Description of the task: Below are records to write out again, exactly as they read.

Records:
──────────────────────────────
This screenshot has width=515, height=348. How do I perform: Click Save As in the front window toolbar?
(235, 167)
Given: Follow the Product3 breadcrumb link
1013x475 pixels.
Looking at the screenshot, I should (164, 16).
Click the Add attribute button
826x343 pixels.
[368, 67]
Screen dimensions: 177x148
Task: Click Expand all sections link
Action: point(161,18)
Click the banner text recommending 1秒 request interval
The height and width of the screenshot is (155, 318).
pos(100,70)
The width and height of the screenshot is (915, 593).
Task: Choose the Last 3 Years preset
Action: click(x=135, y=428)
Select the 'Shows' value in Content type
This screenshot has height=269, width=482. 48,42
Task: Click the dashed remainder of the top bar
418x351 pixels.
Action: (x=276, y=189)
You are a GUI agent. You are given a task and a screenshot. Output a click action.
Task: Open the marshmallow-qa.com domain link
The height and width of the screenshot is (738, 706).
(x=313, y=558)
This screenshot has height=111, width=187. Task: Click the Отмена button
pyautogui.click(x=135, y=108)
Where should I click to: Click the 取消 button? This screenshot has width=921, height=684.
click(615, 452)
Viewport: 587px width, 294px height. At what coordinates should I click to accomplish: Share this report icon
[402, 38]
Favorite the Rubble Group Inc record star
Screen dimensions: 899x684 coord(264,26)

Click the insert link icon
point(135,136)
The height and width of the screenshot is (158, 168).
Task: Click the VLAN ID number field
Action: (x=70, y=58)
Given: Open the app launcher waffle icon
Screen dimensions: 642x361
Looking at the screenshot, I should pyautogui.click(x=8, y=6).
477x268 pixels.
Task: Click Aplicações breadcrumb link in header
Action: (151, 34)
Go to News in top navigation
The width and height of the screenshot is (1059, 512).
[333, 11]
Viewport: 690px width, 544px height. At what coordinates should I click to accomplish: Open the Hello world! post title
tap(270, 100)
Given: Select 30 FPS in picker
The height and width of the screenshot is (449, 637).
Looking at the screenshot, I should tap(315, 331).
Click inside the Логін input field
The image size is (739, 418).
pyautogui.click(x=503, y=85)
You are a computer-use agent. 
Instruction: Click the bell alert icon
──────────────────────────────
Written response:
This screenshot has width=515, height=348. How do I perform: Click Save As in the front window toolbar?
(235, 167)
Given: Follow the Product3 breadcrumb link
1013x475 pixels.
Looking at the screenshot, I should (164, 16).
Click the Add attribute button
826x343 pixels.
[368, 67]
Screen dimensions: 177x148
Task: Click Expand all sections link
Action: point(161,18)
Click the banner text recommending 1秒 request interval
The height and width of the screenshot is (155, 318).
pos(100,70)
The width and height of the screenshot is (915, 593).
Task: Choose the Last 3 Years preset
Action: click(x=135, y=428)
Select the 'Shows' value in Content type
This screenshot has height=269, width=482. 48,42
Task: Click the dashed remainder of the top bar
418x351 pixels.
Action: (x=276, y=189)
You are a GUI agent. You are given a task and a screenshot. Output a click action.
Task: Open the marshmallow-qa.com domain link
The height and width of the screenshot is (738, 706).
(x=313, y=558)
This screenshot has height=111, width=187. Task: Click the Отмена button
pyautogui.click(x=135, y=108)
Where should I click to: Click the 取消 button? This screenshot has width=921, height=684.
click(615, 452)
Viewport: 587px width, 294px height. At what coordinates should I click to accomplish: Share this report icon
[402, 38]
Favorite the Rubble Group Inc record star
Screen dimensions: 899x684 coord(264,26)

Click the insert link icon
point(135,136)
The height and width of the screenshot is (158, 168).
Task: Click the VLAN ID number field
Action: (x=70, y=58)
Given: Open the app launcher waffle icon
Screen dimensions: 642x361
Looking at the screenshot, I should pyautogui.click(x=8, y=6).
477x268 pixels.
Task: Click Aplicações breadcrumb link in header
Action: (151, 34)
Go to News in top navigation
The width and height of the screenshot is (1059, 512).
[333, 11]
Viewport: 690px width, 544px height. At what coordinates should I click to accomplish: Open the Hello world! post title
tap(270, 100)
Given: Select 30 FPS in picker
The height and width of the screenshot is (449, 637).
Looking at the screenshot, I should tap(315, 331).
Click inside the Логін input field
The image size is (739, 418).
pyautogui.click(x=503, y=85)
You are a computer-use agent. 
Instruction: Click the bell alert icon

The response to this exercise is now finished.